(Pixel coordinate grounding data)
= = =

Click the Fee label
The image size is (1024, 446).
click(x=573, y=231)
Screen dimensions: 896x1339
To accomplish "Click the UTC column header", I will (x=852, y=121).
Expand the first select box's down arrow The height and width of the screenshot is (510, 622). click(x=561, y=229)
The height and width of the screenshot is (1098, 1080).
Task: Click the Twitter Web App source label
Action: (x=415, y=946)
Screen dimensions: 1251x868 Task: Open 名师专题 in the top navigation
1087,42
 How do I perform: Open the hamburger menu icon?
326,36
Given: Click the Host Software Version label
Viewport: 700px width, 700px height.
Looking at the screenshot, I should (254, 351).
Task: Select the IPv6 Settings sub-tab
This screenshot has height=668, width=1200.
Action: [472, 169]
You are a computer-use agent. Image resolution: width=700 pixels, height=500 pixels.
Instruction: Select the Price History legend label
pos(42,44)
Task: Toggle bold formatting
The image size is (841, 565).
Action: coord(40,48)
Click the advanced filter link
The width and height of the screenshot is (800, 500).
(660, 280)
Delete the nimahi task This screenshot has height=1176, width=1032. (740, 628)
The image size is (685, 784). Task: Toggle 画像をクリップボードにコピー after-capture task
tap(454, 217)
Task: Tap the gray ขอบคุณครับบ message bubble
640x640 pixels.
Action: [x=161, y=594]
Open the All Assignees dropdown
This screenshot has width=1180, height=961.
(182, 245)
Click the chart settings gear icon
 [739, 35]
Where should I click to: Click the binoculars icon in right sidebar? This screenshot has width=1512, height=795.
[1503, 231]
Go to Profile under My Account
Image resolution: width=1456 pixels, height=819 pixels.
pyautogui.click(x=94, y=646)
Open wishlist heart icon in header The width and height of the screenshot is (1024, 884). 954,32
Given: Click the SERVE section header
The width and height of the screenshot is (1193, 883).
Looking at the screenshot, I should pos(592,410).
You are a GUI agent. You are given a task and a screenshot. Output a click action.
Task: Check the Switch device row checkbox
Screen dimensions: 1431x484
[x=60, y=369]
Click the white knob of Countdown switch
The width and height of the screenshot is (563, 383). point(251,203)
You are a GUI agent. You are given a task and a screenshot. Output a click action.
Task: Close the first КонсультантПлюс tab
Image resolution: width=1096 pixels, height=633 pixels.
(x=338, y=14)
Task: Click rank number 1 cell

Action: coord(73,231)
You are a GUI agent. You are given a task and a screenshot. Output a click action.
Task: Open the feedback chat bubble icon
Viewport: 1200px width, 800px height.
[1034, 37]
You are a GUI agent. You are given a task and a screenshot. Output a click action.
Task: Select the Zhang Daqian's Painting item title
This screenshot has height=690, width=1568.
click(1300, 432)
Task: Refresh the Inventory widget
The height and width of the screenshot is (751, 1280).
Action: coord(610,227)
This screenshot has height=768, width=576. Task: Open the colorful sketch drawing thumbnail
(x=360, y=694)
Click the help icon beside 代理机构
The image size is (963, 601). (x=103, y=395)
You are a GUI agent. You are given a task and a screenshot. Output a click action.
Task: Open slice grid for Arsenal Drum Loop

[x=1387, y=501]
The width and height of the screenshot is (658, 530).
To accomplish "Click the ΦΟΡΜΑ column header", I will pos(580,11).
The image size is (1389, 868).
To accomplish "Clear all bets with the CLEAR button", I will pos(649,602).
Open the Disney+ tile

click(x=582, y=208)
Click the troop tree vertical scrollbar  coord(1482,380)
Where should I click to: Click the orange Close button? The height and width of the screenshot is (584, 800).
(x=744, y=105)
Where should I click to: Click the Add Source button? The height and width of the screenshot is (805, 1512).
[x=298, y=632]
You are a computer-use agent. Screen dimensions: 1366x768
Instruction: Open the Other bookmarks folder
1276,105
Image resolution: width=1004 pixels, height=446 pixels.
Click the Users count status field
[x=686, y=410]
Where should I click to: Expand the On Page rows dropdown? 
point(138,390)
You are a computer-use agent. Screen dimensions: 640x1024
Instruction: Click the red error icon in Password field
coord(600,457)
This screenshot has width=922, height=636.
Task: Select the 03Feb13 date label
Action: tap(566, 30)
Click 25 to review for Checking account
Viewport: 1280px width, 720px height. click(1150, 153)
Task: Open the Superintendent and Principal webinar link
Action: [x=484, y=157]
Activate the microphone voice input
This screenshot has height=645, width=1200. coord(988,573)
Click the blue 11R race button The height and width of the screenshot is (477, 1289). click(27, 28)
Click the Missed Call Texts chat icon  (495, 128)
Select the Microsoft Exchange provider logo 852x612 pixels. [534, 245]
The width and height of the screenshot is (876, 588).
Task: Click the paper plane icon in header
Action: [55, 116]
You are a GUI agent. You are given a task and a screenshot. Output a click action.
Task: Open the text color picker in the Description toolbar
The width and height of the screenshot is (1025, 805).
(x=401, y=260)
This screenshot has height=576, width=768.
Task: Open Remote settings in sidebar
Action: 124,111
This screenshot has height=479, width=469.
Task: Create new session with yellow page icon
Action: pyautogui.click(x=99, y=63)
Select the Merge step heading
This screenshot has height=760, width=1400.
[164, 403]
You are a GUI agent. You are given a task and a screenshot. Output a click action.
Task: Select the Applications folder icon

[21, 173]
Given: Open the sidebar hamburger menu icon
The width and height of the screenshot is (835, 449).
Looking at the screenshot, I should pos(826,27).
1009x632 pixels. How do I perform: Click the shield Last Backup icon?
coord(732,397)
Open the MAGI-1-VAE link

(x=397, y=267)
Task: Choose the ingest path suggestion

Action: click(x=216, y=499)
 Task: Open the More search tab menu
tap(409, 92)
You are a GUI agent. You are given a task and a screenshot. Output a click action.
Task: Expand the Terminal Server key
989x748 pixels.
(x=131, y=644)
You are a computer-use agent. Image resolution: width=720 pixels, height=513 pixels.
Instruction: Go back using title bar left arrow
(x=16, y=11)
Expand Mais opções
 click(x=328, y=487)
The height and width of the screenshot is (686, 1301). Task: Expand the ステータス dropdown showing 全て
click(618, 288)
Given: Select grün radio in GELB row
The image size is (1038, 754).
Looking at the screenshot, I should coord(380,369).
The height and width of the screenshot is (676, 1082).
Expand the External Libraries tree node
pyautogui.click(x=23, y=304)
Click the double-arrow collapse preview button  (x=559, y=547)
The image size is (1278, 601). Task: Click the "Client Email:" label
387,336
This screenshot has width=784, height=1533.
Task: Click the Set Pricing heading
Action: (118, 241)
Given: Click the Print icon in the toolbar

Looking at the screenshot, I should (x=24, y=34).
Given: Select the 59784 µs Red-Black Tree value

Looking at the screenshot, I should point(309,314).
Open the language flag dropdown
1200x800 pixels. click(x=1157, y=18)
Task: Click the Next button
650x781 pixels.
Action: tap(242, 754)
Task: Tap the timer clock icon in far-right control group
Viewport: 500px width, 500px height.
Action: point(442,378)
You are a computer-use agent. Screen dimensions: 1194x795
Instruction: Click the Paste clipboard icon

= = =

All entries must be duplicated exactly, with none left out.

Click the Fee label
The image size is (1024, 446).
click(x=573, y=231)
Screen dimensions: 896x1339
To accomplish "Click the UTC column header", I will (x=852, y=121).
Expand the first select box's down arrow The height and width of the screenshot is (510, 622). click(x=561, y=229)
The height and width of the screenshot is (1098, 1080).
Task: Click the Twitter Web App source label
Action: (x=415, y=946)
Screen dimensions: 1251x868 Task: Open 名师专题 in the top navigation
1087,42
 How do I perform: Open the hamburger menu icon?
326,36
Given: Click the Host Software Version label
Viewport: 700px width, 700px height.
Looking at the screenshot, I should (254, 351).
Task: Select the IPv6 Settings sub-tab
This screenshot has height=668, width=1200.
Action: [472, 169]
You are a computer-use agent. Image resolution: width=700 pixels, height=500 pixels.
Instruction: Select the Price History legend label
pos(42,44)
Task: Toggle bold formatting
The image size is (841, 565).
Action: coord(40,48)
Click the advanced filter link
The width and height of the screenshot is (800, 500).
(660, 280)
Delete the nimahi task This screenshot has height=1176, width=1032. (740, 628)
The image size is (685, 784). Task: Toggle 画像をクリップボードにコピー after-capture task
tap(454, 217)
Task: Tap the gray ขอบคุณครับบ message bubble
640x640 pixels.
Action: [x=161, y=594]
Open the All Assignees dropdown
This screenshot has width=1180, height=961.
(182, 245)
Click the chart settings gear icon
 [739, 35]
Where should I click to: Click the binoculars icon in right sidebar? This screenshot has width=1512, height=795.
[1503, 231]
Go to Profile under My Account
Image resolution: width=1456 pixels, height=819 pixels.
pyautogui.click(x=94, y=646)
Open wishlist heart icon in header The width and height of the screenshot is (1024, 884). 954,32
Given: Click the SERVE section header
The width and height of the screenshot is (1193, 883).
Looking at the screenshot, I should pos(592,410).
You are a GUI agent. You are given a task and a screenshot. Output a click action.
Task: Check the Switch device row checkbox
Screen dimensions: 1431x484
[x=60, y=369]
Click the white knob of Countdown switch
The width and height of the screenshot is (563, 383). point(251,203)
You are a GUI agent. You are given a task and a screenshot. Output a click action.
Task: Close the first КонсультантПлюс tab
Image resolution: width=1096 pixels, height=633 pixels.
(x=338, y=14)
Task: Click rank number 1 cell

Action: coord(73,231)
You are a GUI agent. You are given a task and a screenshot. Output a click action.
Task: Open the feedback chat bubble icon
Viewport: 1200px width, 800px height.
[1034, 37]
You are a GUI agent. You are given a task and a screenshot. Output a click action.
Task: Select the Zhang Daqian's Painting item title
This screenshot has height=690, width=1568.
click(1300, 432)
Task: Refresh the Inventory widget
The height and width of the screenshot is (751, 1280).
Action: coord(610,227)
This screenshot has height=768, width=576. Task: Open the colorful sketch drawing thumbnail
(x=360, y=694)
Click the help icon beside 代理机构
The image size is (963, 601). (x=103, y=395)
You are a GUI agent. You are given a task and a screenshot. Output a click action.
Task: Open slice grid for Arsenal Drum Loop

[x=1387, y=501]
The width and height of the screenshot is (658, 530).
To accomplish "Click the ΦΟΡΜΑ column header", I will pos(580,11).
The image size is (1389, 868).
To accomplish "Clear all bets with the CLEAR button", I will pos(649,602).
Open the Disney+ tile

click(x=582, y=208)
Click the troop tree vertical scrollbar  coord(1482,380)
Where should I click to: Click the orange Close button? The height and width of the screenshot is (584, 800).
(x=744, y=105)
Where should I click to: Click the Add Source button? The height and width of the screenshot is (805, 1512).
[x=298, y=632]
You are a computer-use agent. Screen dimensions: 1366x768
Instruction: Open the Other bookmarks folder
1276,105
Image resolution: width=1004 pixels, height=446 pixels.
Click the Users count status field
[x=686, y=410]
Where should I click to: Expand the On Page rows dropdown? 
point(138,390)
You are a computer-use agent. Screen dimensions: 640x1024
Instruction: Click the red error icon in Password field
coord(600,457)
This screenshot has width=922, height=636.
Task: Select the 03Feb13 date label
Action: tap(566, 30)
Click 25 to review for Checking account
Viewport: 1280px width, 720px height. click(1150, 153)
Task: Open the Superintendent and Principal webinar link
Action: [x=484, y=157]
Activate the microphone voice input
This screenshot has height=645, width=1200. coord(988,573)
Click the blue 11R race button The height and width of the screenshot is (477, 1289). click(27, 28)
Click the Missed Call Texts chat icon  (495, 128)
Select the Microsoft Exchange provider logo 852x612 pixels. [534, 245]
The width and height of the screenshot is (876, 588).
Task: Click the paper plane icon in header
Action: [55, 116]
You are a GUI agent. You are given a task and a screenshot. Output a click action.
Task: Open the text color picker in the Description toolbar
The width and height of the screenshot is (1025, 805).
(x=401, y=260)
This screenshot has height=576, width=768.
Task: Open Remote settings in sidebar
Action: 124,111
This screenshot has height=479, width=469.
Task: Create new session with yellow page icon
Action: pyautogui.click(x=99, y=63)
Select the Merge step heading
This screenshot has height=760, width=1400.
[164, 403]
You are a GUI agent. You are given a task and a screenshot. Output a click action.
Task: Select the Applications folder icon

[21, 173]
Given: Open the sidebar hamburger menu icon
The width and height of the screenshot is (835, 449).
Looking at the screenshot, I should pos(826,27).
1009x632 pixels. How do I perform: Click the shield Last Backup icon?
coord(732,397)
Open the MAGI-1-VAE link

(x=397, y=267)
Task: Choose the ingest path suggestion

Action: click(x=216, y=499)
 Task: Open the More search tab menu
tap(409, 92)
You are a GUI agent. You are given a task and a screenshot. Output a click action.
Task: Expand the Terminal Server key
989x748 pixels.
(x=131, y=644)
You are a computer-use agent. Image resolution: width=720 pixels, height=513 pixels.
Instruction: Go back using title bar left arrow
(x=16, y=11)
Expand Mais opções
 click(x=328, y=487)
The height and width of the screenshot is (686, 1301). Task: Expand the ステータス dropdown showing 全て
click(618, 288)
Given: Select grün radio in GELB row
The image size is (1038, 754).
Looking at the screenshot, I should coord(380,369).
The height and width of the screenshot is (676, 1082).
Expand the External Libraries tree node
pyautogui.click(x=23, y=304)
Click the double-arrow collapse preview button  (x=559, y=547)
The image size is (1278, 601). Task: Click the "Client Email:" label
387,336
This screenshot has width=784, height=1533.
Task: Click the Set Pricing heading
Action: (118, 241)
Given: Click the Print icon in the toolbar

Looking at the screenshot, I should (x=24, y=34).
Given: Select the 59784 µs Red-Black Tree value

Looking at the screenshot, I should point(309,314).
Open the language flag dropdown
1200x800 pixels. click(x=1157, y=18)
Task: Click the Next button
650x781 pixels.
Action: tap(242, 754)
Task: Tap the timer clock icon in far-right control group
Viewport: 500px width, 500px height.
Action: point(442,378)
You are a computer-use agent. Screen dimensions: 1194x795
Instruction: Click the Paste clipboard icon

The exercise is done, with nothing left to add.